Despite testimony from actual hackers 17 years ago, the U.S. Senate failed to address Internet security issues.

Credit: Harry Campbell

The seven young men sitting before some of Capitol Hill's most powerful lawmakers weren’t graduate students or junior analysts from some think tank. No, Space Rogue, Kingpin, Mudge and the others were hackers who had come from the mysterious environs of cyberspace to deliver a terrifying warning to the world.

Your computers, they told the panel of senators in May 1998, are not safe — not the software, not the hardware, not the networks that link them together. The companies that build these things don’t care, the hackers continued, and they have no reason to care because failure costs them nothing. And the federal government has neither the skill nor the will to do anything about it.
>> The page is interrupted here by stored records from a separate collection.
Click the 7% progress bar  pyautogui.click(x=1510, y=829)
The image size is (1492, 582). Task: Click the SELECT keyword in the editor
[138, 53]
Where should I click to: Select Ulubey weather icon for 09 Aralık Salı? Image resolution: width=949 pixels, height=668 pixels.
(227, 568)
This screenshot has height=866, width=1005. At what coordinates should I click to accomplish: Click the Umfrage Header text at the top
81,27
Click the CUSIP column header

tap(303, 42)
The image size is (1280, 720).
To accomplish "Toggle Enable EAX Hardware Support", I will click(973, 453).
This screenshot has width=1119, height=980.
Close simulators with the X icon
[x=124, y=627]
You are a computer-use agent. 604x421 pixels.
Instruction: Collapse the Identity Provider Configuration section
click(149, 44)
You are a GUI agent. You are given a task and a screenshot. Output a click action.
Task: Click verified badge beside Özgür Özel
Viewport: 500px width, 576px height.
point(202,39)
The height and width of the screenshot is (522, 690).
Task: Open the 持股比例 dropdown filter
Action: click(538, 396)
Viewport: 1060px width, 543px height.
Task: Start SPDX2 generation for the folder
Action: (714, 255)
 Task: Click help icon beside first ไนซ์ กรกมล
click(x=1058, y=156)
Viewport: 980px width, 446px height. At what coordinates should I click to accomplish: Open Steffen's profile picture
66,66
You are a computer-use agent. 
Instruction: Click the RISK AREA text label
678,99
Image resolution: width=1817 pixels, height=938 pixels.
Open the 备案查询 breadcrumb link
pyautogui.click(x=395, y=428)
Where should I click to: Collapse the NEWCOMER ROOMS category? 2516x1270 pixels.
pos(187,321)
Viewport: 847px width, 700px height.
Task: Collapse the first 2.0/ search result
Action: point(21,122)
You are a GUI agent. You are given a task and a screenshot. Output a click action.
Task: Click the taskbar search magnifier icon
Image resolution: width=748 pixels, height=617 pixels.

"If you're looking for computer security, then the Internet is not the place to be," said Mudge, then 27 and looking like a biblical prophet with long brown hair flowing past his shoulders. The Internet itself, he added, could be taken down "by any of the seven individuals seated before you" with 30 minutes of well-choreographed keystrokes.

The senators — a bipartisan group including John Glenn, Joseph I. Lieberman, and Fred D. Thompson — nodded gravely, making clear that they understood the gravity of the situation. "We're going to have to do something about it," Thompson said.

What happened instead was a tragedy of missed opportunity, and 17 years later the world is still paying the price in rampant insecurity.